Show every line of the listing that contains the word "computer", matching its case exactly.

━━━━━ MATERIAL FOR THE TASK ━━━━━

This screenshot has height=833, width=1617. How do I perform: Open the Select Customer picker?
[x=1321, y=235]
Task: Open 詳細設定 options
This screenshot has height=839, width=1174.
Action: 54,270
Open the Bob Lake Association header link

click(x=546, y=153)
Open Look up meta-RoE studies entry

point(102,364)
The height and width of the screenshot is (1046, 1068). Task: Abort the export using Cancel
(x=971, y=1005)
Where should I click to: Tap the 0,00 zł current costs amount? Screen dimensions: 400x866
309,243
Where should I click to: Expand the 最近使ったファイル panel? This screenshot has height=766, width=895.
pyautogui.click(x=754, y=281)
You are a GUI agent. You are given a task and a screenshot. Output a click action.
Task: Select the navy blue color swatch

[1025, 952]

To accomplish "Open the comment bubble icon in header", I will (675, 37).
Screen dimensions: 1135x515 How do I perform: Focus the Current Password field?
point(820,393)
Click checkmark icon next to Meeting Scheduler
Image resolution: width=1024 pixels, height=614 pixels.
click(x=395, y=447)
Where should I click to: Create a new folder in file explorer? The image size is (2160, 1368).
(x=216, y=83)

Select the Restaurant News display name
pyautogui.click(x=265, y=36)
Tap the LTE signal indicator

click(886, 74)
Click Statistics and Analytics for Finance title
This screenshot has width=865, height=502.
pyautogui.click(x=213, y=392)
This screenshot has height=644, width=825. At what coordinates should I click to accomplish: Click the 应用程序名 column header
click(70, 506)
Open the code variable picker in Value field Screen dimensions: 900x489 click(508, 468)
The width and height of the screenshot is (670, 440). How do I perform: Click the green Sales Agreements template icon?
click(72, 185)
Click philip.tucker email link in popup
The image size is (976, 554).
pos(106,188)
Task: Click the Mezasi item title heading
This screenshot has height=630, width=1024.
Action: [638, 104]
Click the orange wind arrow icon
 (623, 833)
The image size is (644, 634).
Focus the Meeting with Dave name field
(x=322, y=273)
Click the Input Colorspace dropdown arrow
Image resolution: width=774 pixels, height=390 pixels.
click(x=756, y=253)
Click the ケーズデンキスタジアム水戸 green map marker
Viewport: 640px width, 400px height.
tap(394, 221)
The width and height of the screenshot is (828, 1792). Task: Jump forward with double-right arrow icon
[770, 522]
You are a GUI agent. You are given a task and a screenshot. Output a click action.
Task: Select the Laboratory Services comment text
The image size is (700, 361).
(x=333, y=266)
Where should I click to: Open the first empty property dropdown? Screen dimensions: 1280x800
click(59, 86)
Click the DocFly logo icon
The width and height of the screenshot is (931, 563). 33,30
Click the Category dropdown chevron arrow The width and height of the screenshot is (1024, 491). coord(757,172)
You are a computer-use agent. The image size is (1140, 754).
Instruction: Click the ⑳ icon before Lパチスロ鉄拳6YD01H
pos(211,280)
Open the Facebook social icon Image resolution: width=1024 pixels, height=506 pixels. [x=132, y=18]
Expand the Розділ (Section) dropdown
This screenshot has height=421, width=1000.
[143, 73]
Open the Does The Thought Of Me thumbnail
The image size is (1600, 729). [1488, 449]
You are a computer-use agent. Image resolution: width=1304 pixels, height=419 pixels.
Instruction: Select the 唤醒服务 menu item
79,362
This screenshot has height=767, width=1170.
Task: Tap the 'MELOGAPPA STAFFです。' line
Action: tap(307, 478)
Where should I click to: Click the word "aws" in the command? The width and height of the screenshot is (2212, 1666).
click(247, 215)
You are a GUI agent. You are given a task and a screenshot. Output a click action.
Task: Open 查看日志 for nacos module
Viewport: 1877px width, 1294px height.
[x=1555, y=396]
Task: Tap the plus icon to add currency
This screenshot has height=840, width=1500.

━━━━━

TASK OUTPUT:
You are a computer-use agent. The image size is (1140, 754).
You are a computer-use agent. Image resolution: width=1304 pixels, height=419 pixels.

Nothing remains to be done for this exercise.